In January we welcomed An’s new partner, Jeremy, to Snow Lake Keep. Jeremy’s helping out on the farm in all kinds of ways, and has been a big help to An, too. Together they’ve been coming up with house designs, tanning hides, and now, selling latkes (potato pancakes) at the Saturday market in Annapolis. Expect to see them at our booth at the summer market, too!

An and their new partner in crime, Jeremy

An and Jeremy keeping busy with hides

An's beard seamlessly blends into ginger cowhide

Chef An set up with latkes at the winter market

Rodney spends time with draft horses

Over the winter Rodney has been spending a lot of time with draft horses owned by our neighbours, Sally and Howard. Rodney, with our friend Rick’s help, has been getting to know the horses and getting some practice training them to wear harnesses and pull small loads. Eventually, Rodney would like to see us start using draft horses to haul logs out of the forest so that we don’t need to rely solely on a tractor to do that work. Horses do much less damage to the land, are not directly dependent on polluting fossil fuels to operate, and have much more interesting personalities.

Rick leading Captain in harness

Rodney convincing Captain to pull him in the dark

Deryk’s keeping busy

Deryk has a lot on the go this year, from planting his new blueberry field to helping build the two houses on the farm as well as construction and carpentry projects off-farm. For the blueberries, he cleared a spot in the forest just down from the chicken run, where he’s already begun to lay down brush to start his hugelkultur beds:

Hugel-beds started in Deryk's new blueberry field

Upholstery, coding, and cabin building

Laire got a part-time job doing upholstery with our neighbour, L.G., at her shop down the road, Cottage Upholstery. I’ve gotten pretty busy doing website development for various clients over the winter. At home, Laire and I finally finished building our bathroom and have managed to tackle a few other interior carpentry projects as well. We’ve got plans to build a little A-frame bunky in our backyard this spring, called Triangulaire. Our good friend Adam is supposed to come back to the farm in May, and will hopefully spend the summer here. We’re hoping he’ll help us build Triangulaire, as it’ll give us another spot to accommodate guests, like Adam!

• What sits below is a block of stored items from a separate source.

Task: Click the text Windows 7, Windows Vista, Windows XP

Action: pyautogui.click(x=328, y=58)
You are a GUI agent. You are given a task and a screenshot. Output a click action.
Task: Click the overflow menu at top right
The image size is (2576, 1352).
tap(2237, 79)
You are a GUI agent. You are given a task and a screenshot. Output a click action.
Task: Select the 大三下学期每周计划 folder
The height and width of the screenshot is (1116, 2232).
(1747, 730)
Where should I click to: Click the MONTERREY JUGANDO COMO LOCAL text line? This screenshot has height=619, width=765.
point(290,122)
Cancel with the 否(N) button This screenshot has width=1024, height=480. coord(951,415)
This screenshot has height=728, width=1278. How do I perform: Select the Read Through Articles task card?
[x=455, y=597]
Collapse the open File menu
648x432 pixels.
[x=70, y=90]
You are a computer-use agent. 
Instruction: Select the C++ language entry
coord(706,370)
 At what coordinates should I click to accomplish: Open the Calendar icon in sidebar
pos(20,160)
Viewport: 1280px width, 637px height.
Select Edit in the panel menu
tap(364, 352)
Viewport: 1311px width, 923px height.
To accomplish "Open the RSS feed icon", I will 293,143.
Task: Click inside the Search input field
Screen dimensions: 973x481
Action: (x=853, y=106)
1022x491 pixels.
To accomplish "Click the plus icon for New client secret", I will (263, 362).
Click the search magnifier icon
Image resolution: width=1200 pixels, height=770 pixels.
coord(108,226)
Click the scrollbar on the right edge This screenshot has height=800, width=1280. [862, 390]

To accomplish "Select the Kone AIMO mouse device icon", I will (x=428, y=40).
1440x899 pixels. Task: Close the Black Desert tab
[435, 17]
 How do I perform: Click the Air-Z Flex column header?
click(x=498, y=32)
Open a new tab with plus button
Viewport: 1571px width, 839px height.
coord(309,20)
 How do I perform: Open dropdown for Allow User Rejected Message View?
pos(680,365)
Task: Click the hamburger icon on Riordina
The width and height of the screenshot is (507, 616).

Maple syrup, baby goats, and cheese!

We tapped all our trees for sap some time ago, and have gotten some good sap days, but the yield hasn’t been anywhere near as good as last year’s. It’s just been too cold, for the most part. Still, we’re doing our best.

Maple syrup getting bottled

Probably the most exciting development, recently, is the addition of four new baby goats – Prue, True, Lunch, and Rug. I think they’re best described through pictures and a video.

Cocoa's baby Prue

True, Prue's brother

Prue up close

Cocoa's babies True and Prue

Lunch looks like a puppy

Sissiboo's baby boy, Rug

Mocha with her boy, Lunch

Rug up close

Now, kidding season isn’t all rainbows and unicorns, sadly. The birthing process alone can be stressful, especially for those of us with little to no experience. Baby goats sometimes don’t figure out how to latch onto their mother’s teat soon enough on their own, and that was the case with Delia’s kid, Latchie. A few of us took on the task to help her learn how to drink her mother’s milk. After a couple days, we felt that she’d finally figured it out, and Latchie was doing it on her own.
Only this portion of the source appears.